Parody and transcendence

In the last years of his life, Thomas Mann increasingly thought of himself as a ‘religious’ author. Two concepts recur in conjunction with this idea. The first is ‘reverence [Ehrfurcht] towards the mystery that is man’ (IX, 711). The second, frequently encountered in Doctor Faustus, is association of religion with paradox. The two ideas are linked, since Mann views paradox as the site of mystery and consequently as a stimulus to reverence. Where reason encounters things which require the application of contradictory concepts or judgements, there is an inkling of a reality which human categories cannot master, an intimation of transcendence. This outlook is, however, difficult to reconcile with a way of thinking schooled by Nietzsche's militant and programmatic immanence, where mystery is relentlessly unmasked as mystification in the interests of some will to power, and paradox is dissolved into the inevitable differences between distinct perspectives on a constantly changing flux.

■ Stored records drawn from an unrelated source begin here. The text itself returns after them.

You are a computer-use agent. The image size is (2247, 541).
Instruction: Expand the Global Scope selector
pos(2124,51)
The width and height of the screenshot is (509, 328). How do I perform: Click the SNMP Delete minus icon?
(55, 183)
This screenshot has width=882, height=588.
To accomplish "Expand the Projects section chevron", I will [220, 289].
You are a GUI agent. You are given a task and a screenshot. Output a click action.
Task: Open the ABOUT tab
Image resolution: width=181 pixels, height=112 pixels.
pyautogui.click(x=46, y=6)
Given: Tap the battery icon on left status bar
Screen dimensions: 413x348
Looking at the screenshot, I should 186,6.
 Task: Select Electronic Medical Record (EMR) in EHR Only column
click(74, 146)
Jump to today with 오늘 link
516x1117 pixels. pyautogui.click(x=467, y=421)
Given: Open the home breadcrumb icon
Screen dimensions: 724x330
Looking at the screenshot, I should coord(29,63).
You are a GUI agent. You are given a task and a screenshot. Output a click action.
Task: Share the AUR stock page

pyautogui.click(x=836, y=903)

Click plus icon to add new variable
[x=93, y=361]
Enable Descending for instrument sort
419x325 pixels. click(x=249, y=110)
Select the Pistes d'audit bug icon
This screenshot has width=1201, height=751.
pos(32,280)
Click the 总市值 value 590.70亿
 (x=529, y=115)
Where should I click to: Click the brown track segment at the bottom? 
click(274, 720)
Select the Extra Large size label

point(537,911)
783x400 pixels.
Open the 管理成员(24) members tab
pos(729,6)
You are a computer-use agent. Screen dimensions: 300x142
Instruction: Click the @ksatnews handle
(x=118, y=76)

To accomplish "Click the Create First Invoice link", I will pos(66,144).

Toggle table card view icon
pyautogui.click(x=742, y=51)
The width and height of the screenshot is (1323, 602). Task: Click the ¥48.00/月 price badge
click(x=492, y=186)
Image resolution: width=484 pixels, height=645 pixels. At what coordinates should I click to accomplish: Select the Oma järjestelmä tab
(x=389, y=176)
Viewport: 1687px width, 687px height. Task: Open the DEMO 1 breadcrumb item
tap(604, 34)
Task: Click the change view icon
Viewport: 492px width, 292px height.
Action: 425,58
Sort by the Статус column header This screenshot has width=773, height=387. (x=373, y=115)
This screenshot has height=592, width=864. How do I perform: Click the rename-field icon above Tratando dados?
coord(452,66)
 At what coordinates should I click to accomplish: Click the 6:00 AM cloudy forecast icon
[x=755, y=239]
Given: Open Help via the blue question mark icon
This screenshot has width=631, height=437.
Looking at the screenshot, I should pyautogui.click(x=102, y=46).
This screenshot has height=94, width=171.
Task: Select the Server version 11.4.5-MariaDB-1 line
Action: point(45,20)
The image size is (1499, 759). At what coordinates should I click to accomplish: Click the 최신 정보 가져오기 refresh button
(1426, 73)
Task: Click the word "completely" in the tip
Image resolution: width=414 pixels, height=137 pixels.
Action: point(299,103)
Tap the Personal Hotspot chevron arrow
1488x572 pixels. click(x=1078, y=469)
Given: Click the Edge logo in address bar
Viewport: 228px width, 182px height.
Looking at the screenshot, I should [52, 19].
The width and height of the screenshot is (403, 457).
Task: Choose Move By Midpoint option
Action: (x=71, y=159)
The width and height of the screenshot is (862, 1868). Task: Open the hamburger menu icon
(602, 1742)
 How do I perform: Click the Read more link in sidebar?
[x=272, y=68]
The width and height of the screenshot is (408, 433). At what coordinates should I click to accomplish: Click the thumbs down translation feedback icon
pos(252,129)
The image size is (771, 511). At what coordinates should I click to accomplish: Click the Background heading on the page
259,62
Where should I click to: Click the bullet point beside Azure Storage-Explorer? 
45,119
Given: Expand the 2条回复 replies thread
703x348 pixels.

All the same, Mann was clearly determined to make his novel a religious work in more than an incidental sense. Any novel on the Faust theme will use concepts drawn from the language of religious belief, but the more those concepts are redefined in terms of an author's own vision, the less they guarantee a religious dimension in the finished work. Thomas Mann, like Goethe before him, engages in substantial and comprehensive secular redefinition of most of the key concepts in the Faust story; but unlike Goethe, he seems unhappy about his own secularism.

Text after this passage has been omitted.